TEXT ZUR DURCHSICHT —

Till geht inzwischen in die 8. Klasse der Deutschen Internationalen Schule Doha. Bis zum Ausbruch der Pandemie war er gut versorgt durch Mittagstisch und Ganztagsschule. Inzwischen ist es schwierig, weil er die homeschooling- und blended-learning-Zeiten oft allein bewältigen muss. Mittagessen bringt dann der Lieferservice oder Mama kocht vor. Sport- und Trainingsangebote fallen noch aus, die Pandemie hat Doha nach wie vor fest im Griff.

Ein typischer Arbeitstag

Ich hole meinen im selben Compound wohnenden Kollegen mit dem Auto ab und wir fahren zur Schule, die wir 7 Uhr betreten. Till kommt später im Taxi nach. Ich gehe in mein Büro, checke den Vertretungsbedarf und begrüße die schon Anwesenden, hänge den Vertretungsplan aus. Danach habe ich meistens selbst Unterricht, als stellvertretende Schulleiterin 23 Stunden in der Woche. Zwischendurch führe ich Eltern- und Mitarbeitergespräche und tausche meine Gedanken auch regelmäßig mit Vorstandsmitgliedern aus, bereite Unterricht vor oder korrigiere Schülerarbeiten. In der Mittagspause drehe ich eine Runde übers Außengelände, begrüße Kolleginnen, Kollegen, Schülerinnen und Schüler, kläre die eine oder andere Sache kurz ab. Nach 14.35 Uhr kehre ich an den Schreibtisch zurück, um konzeptionell zu arbeiten, Mails zu beantworten. Gegen 16 Uhr lassen wir den Arbeitstag im Schulleiterdienstzimmer ausklingen, tauschen uns aus, bereiten vor, was am nächsten Tag ansteht. Gegen 17 Uhr verlasse ich die Schule, das geht so von Sonntag bis Donnerstag.

AUSZUG DER AUFLISTUNG —
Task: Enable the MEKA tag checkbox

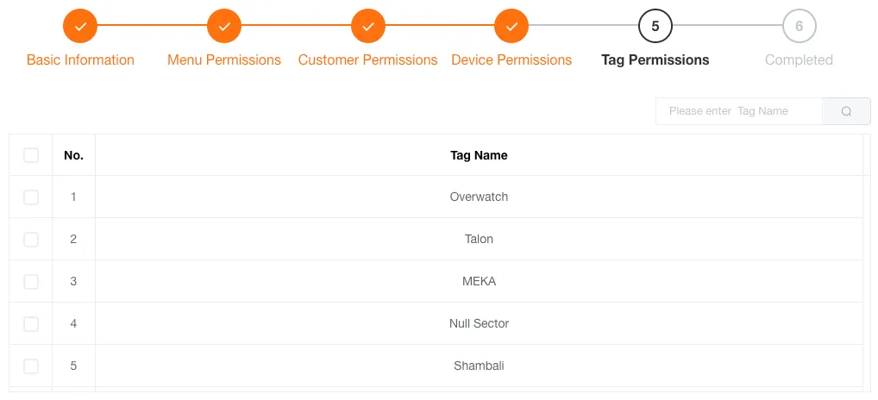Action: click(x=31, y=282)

ARBEITSAUFTRAG — Wie viele Wochenstunden unterrichtet die stellvertretende Schulleiterin laut dem Text über ihren typischen Arbeitstag? Maßgeblich ist allein der Text.

LÖSUNG — 23 Stunden in der Woche.